About This Malignant Neoplasm of Bladder Study in Cleveland

The goal of this clinical trial is to determine if a partial cystectomy with extended pelvic lymph node removal will be effective at treating Muscle-Invasive Bladder Cancer instead of a complete cystectomy with extended pelvic lymph node removal. This clinical trial aims to determine the safety and oncologic efficacy of the intervention, and to examine patient-reported quality of life outcomes in participants. Participants will receive the standard pre-surgery treatment for approximately 4 to 6 weeks. After the pre-surgery treatment is completed, participants will undergo a partial cystectomy with extended pelvic lymph node dissection. After surgery, participants will receive adjuvant systemic therapy.
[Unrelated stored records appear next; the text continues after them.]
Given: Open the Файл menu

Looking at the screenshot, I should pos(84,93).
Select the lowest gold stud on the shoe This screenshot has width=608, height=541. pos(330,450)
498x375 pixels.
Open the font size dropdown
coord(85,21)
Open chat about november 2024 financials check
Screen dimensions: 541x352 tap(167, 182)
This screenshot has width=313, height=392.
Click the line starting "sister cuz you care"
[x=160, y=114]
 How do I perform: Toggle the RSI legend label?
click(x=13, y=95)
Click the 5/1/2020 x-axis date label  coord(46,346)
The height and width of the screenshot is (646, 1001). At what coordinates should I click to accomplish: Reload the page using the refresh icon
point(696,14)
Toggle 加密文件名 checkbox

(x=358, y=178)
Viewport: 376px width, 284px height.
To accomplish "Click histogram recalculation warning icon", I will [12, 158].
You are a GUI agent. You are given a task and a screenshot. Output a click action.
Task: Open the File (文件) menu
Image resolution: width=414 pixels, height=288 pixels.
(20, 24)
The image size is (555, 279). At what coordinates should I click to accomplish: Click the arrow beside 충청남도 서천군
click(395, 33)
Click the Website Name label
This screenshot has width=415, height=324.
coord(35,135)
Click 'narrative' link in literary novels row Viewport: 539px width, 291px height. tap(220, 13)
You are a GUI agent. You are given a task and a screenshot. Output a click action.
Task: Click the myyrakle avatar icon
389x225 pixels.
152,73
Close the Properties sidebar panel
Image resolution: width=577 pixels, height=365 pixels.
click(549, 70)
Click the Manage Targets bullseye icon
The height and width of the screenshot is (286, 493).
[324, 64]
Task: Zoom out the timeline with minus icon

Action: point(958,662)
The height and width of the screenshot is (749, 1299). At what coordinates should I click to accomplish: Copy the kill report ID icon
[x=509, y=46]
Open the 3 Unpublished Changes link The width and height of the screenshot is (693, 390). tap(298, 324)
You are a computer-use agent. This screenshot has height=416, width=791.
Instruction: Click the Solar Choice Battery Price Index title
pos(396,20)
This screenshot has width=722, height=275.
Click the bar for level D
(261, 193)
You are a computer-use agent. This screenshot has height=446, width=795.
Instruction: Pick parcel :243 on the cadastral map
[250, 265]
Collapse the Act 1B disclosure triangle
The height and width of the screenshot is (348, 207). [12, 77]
Sponsor: Case Comprehensive Cancer Center

Who Can Participate

Inclusion Criteria

Subjects must have histologically confirmed urothelial carcinoma of the bladder, clinical stage T2-3N0M0. Micropapillary, glandular, squamous, and sarcomatoid histologic variants of urothelial carcinoma are allowed.
Subjects must have unifocal or limited multifocal disease amenable to complete surgical resection with partial cystectomy, as judged by the treating urologic oncologist.
Age \>18 years. Because of the rarity of this disease and limited data on treatment efficacy in subjects 18 years of age, children are excluded from this study.
Performance status - Karnofsky Performance Status ≥70 or Eastern Cooperative Oncology Group (ECOG) performance status Grade 0 or 1.
Subjects must have normal organ and marrow function as defined below:
Total bilirubin within normal limits
AST (SGOT) ≤ 2.5 X institutional upper limit of normal
ALT (SGPT) ≤ 2.5 X institutional upper limit of normal
Bone marrow:
Absolute neutrophil count (ANC) ≥ 1,500/mm3
Platelet count ≥ 80,000/mm3, Hemoglobin ≥ 9.0 g/dL
Subjects must have the ability to understand and the willingness to sign a written informed consent document.
Subjects must have tumor less than or equal to 5 cm in largest dimension as assessed radiographically.
Treatment naive for MIBC.

Exclusion Criteria

Presence of hydronephrosis.
Presence of multifocal disease that is not amenable to complete resection with partial cystectomy.
Presence of distant carcinoma in situ.
Presence of clinical N+ or M+ disease.
Presence of cT4+ disease.
Non-urothelial histology.
Concurrent upper tract (ureter or renal pelvis) or urethral urothelial carcinoma.
Subjects who are not surgical candidates due to competing medical comorbidities or who refuse surgical treatment.
Any condition for which, in the opinion of the investigator, participation would not be in the best interest of the participant (eg, compromise the well-being) or that could prevent, limit, or confound the protocol-specified assessments.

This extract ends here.